We help IT Professionals succeed at work.

URL Validation failing

Derokorian
Derokorian asked
on
So I wrote a function in PHP to check that a URL exists using cURL. It works almost... it works with:
 www.google.com
 http://mail.yahoo.com
 www.msu.edu
 sourceforge.net

But NOT with:
 http://stackoverflow.com/questions/8394672/how-cover-from-other-format-to-png-format-when-use-file-get-contents-method
 google.com
 yahoo.com

However for some reason its not working with google.com etc... I'm boggled.

function urlExists($url) {  
      $ch = curl_init($url);  
      curl_setopt($ch, CURLOPT_TIMEOUT, 5);  
      curl_setopt($ch, CURLOPT_CONNECTTIMEOUT, 5);  
      curl_setopt($ch, CURLOPT_RETURNTRANSFER, true);  
      $data = curl_exec($ch);  
      $httpcode = curl_getinfo($ch, CURLINFO_HTTP_CODE);  
      curl_close($ch);  
      if($httpcode>=200 && $httpcode<300){  
         return true;  
      } else {  
         return false;  
      }  
   }

Open in new window

Comment
Watch Question

Most Valuable Expert 2011
Top Expert 2016

Commented:
Have a shot at this...  See if it works for your URL.

Your instructions
Decide whether each statement agrees with the URL validation thread above. Answer yes or no for each, and quote the words of the thread that settle it.
1. The function sets CURLOPT_CONNECTTIMEOUT to 5.
2. The function works with google.com.
3. The function returns true when the HTTP code is 300.

Data extract

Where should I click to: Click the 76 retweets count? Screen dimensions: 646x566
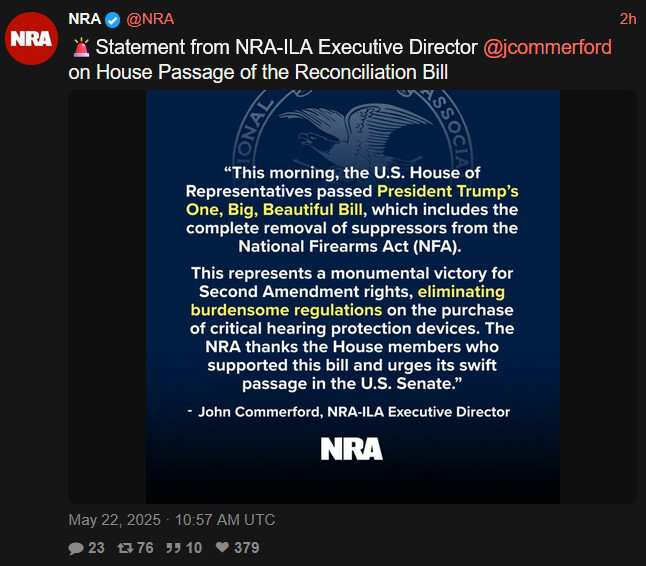tap(145, 548)
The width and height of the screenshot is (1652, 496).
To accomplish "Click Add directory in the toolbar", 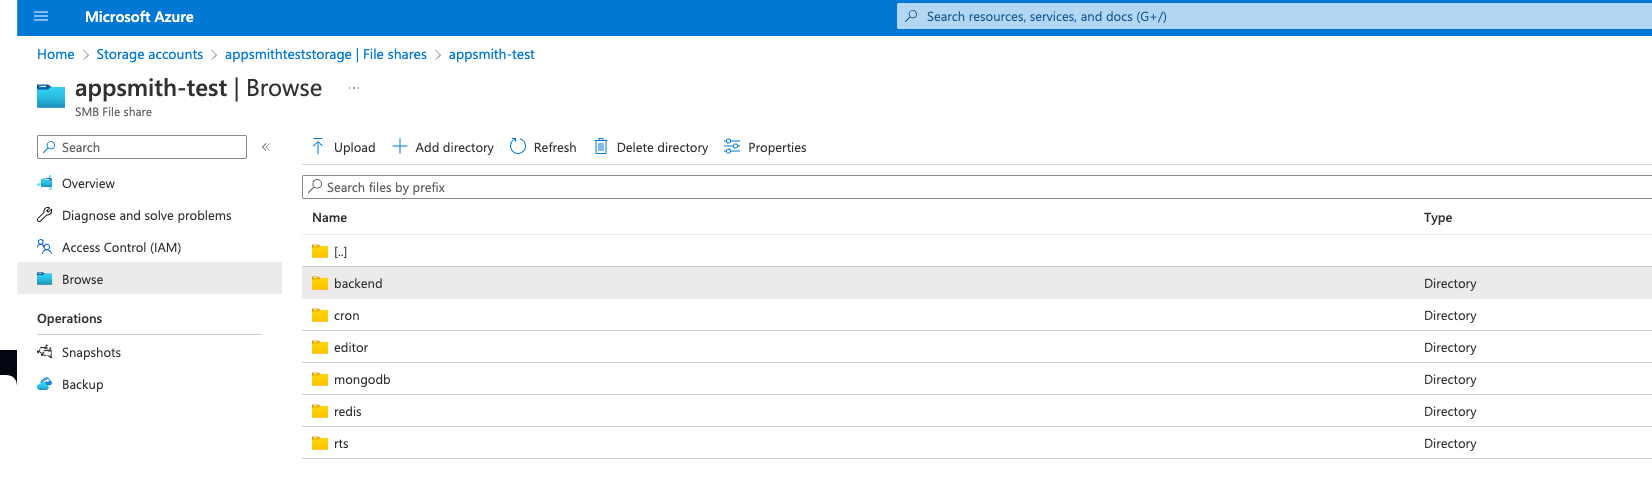I will pyautogui.click(x=443, y=147).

The result
1. Yes: "curl_setopt($ch, CURLOPT_CONNECTTIMEOUT, 5);"
2. No: "its not working with google.com"
3. No: "if($httpcode>=200 && $httpcode<300){"